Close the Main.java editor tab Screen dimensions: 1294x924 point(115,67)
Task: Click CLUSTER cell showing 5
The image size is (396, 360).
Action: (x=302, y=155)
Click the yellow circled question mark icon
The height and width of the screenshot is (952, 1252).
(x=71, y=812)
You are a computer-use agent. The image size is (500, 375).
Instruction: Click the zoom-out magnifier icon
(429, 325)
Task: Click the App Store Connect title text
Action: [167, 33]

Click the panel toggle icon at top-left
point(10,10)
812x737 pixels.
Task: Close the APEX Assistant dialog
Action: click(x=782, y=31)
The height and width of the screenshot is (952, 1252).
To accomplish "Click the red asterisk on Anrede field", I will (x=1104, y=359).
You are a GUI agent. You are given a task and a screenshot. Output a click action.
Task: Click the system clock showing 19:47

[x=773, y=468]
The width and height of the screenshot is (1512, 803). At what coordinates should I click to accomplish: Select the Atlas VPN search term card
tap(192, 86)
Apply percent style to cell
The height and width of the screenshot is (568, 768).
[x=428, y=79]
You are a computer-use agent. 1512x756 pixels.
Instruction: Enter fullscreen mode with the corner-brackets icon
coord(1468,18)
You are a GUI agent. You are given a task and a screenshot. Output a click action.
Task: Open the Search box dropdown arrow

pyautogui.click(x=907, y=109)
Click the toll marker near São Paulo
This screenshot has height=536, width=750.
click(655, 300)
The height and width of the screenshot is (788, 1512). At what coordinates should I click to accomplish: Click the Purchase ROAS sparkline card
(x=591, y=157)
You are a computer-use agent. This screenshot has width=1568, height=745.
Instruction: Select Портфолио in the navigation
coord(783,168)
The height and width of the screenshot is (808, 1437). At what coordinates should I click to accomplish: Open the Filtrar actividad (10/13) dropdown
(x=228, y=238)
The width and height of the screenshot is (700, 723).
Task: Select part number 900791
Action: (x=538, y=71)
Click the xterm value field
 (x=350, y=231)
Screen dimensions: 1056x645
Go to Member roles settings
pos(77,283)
◇ ◇ ◇ ◇ ◇
For this task, copy exactly the line with "The width and height of the screenshot is (1512, 803)." and the lines that come after it, stopping at the end of the material above.

**TASK RESULT:**
The width and height of the screenshot is (1512, 803). At what coordinates should I click to accomplish: Select the Atlas VPN search term card
tap(192, 86)
Apply percent style to cell
The height and width of the screenshot is (568, 768).
[x=428, y=79]
You are a computer-use agent. 1512x756 pixels.
Instruction: Enter fullscreen mode with the corner-brackets icon
coord(1468,18)
You are a GUI agent. You are given a task and a screenshot. Output a click action.
Task: Open the Search box dropdown arrow

pyautogui.click(x=907, y=109)
Click the toll marker near São Paulo
This screenshot has height=536, width=750.
click(655, 300)
The height and width of the screenshot is (788, 1512). At what coordinates should I click to accomplish: Click the Purchase ROAS sparkline card
(x=591, y=157)
You are a computer-use agent. This screenshot has width=1568, height=745.
Instruction: Select Портфолио in the navigation
coord(783,168)
The height and width of the screenshot is (808, 1437). At what coordinates should I click to accomplish: Open the Filtrar actividad (10/13) dropdown
(x=228, y=238)
The width and height of the screenshot is (700, 723).
Task: Select part number 900791
Action: (x=538, y=71)
Click the xterm value field
 (x=350, y=231)
Screen dimensions: 1056x645
Go to Member roles settings
pos(77,283)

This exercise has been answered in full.